**Saved data entries**
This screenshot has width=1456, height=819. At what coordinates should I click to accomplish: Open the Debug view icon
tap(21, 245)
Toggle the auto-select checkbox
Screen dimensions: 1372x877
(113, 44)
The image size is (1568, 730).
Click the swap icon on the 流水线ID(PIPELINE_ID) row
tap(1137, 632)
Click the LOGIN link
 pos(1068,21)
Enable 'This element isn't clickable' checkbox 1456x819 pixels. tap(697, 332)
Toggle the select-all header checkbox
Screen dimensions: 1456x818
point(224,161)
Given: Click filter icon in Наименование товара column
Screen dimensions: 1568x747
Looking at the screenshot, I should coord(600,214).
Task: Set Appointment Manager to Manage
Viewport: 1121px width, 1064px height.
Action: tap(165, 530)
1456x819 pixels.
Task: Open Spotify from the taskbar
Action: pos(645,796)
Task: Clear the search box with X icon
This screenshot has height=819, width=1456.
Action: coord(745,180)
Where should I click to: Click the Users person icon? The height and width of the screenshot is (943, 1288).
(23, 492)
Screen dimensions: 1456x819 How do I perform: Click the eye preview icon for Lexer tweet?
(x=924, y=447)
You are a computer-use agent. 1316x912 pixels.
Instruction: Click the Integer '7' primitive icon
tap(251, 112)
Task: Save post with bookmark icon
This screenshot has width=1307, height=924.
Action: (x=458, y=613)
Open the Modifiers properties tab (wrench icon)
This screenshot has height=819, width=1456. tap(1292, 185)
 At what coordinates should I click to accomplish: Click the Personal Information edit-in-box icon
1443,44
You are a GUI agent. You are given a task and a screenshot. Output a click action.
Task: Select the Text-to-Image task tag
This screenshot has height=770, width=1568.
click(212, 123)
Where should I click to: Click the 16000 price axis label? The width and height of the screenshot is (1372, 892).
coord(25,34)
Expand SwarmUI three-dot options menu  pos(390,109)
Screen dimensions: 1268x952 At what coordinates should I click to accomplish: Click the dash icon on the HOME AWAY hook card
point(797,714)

**WHAT YOU WILL DO**
A faithful copy is required of the lines from the one with "You are a computer-use" through the last line of the data; please add nothing.

**RESULT**
You are a computer-use agent. 1316x912 pixels.
Instruction: Click the Integer '7' primitive icon
tap(251, 112)
Task: Save post with bookmark icon
This screenshot has width=1307, height=924.
Action: (x=458, y=613)
Open the Modifiers properties tab (wrench icon)
This screenshot has height=819, width=1456. tap(1292, 185)
 At what coordinates should I click to accomplish: Click the Personal Information edit-in-box icon
1443,44
You are a GUI agent. You are given a task and a screenshot. Output a click action.
Task: Select the Text-to-Image task tag
This screenshot has height=770, width=1568.
click(212, 123)
Where should I click to: Click the 16000 price axis label? The width and height of the screenshot is (1372, 892).
coord(25,34)
Expand SwarmUI three-dot options menu  pos(390,109)
Screen dimensions: 1268x952 At what coordinates should I click to accomplish: Click the dash icon on the HOME AWAY hook card
point(797,714)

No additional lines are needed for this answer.